Top of MATERIAL PROVIDED

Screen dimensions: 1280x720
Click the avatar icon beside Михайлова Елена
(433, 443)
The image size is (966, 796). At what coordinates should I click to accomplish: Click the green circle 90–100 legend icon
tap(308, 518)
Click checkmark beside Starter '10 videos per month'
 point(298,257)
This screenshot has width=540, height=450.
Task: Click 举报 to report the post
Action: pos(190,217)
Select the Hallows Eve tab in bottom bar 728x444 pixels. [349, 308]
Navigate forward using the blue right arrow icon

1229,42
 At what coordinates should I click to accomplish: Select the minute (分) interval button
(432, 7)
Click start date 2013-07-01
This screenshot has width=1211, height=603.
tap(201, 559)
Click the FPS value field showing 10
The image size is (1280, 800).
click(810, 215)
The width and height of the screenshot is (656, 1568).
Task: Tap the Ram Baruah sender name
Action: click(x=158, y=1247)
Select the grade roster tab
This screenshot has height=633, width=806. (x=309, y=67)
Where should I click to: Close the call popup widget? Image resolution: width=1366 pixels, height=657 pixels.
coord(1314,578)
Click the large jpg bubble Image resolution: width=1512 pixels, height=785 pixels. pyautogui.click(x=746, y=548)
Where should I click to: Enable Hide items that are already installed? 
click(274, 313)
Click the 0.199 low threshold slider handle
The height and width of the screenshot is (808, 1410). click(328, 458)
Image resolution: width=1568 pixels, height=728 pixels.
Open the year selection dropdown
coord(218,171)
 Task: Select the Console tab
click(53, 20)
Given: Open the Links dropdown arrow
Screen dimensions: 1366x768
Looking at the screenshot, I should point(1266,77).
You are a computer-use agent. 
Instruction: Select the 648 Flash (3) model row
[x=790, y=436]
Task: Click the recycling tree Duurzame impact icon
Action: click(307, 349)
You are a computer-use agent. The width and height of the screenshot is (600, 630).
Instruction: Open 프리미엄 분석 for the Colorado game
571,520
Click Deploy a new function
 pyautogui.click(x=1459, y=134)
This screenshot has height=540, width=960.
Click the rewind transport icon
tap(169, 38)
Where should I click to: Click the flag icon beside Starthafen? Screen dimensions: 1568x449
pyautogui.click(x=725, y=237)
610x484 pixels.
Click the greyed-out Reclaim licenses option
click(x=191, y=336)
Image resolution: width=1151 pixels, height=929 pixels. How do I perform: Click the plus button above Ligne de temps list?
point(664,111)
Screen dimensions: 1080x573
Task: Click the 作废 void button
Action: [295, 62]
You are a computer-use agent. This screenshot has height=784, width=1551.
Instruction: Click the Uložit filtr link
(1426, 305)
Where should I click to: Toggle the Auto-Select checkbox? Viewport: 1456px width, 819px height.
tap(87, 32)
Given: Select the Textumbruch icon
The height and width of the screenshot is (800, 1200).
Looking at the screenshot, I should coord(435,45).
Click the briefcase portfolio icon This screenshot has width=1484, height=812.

Bottom of MATERIAL PROVIDED

# [AIM OF THE EXERCISE]
Whenever a line of the entries contains the string "Given", copy that line.

# [RESULT]
Given: Open the Links dropdown arrow
Given: Select the Textumbruch icon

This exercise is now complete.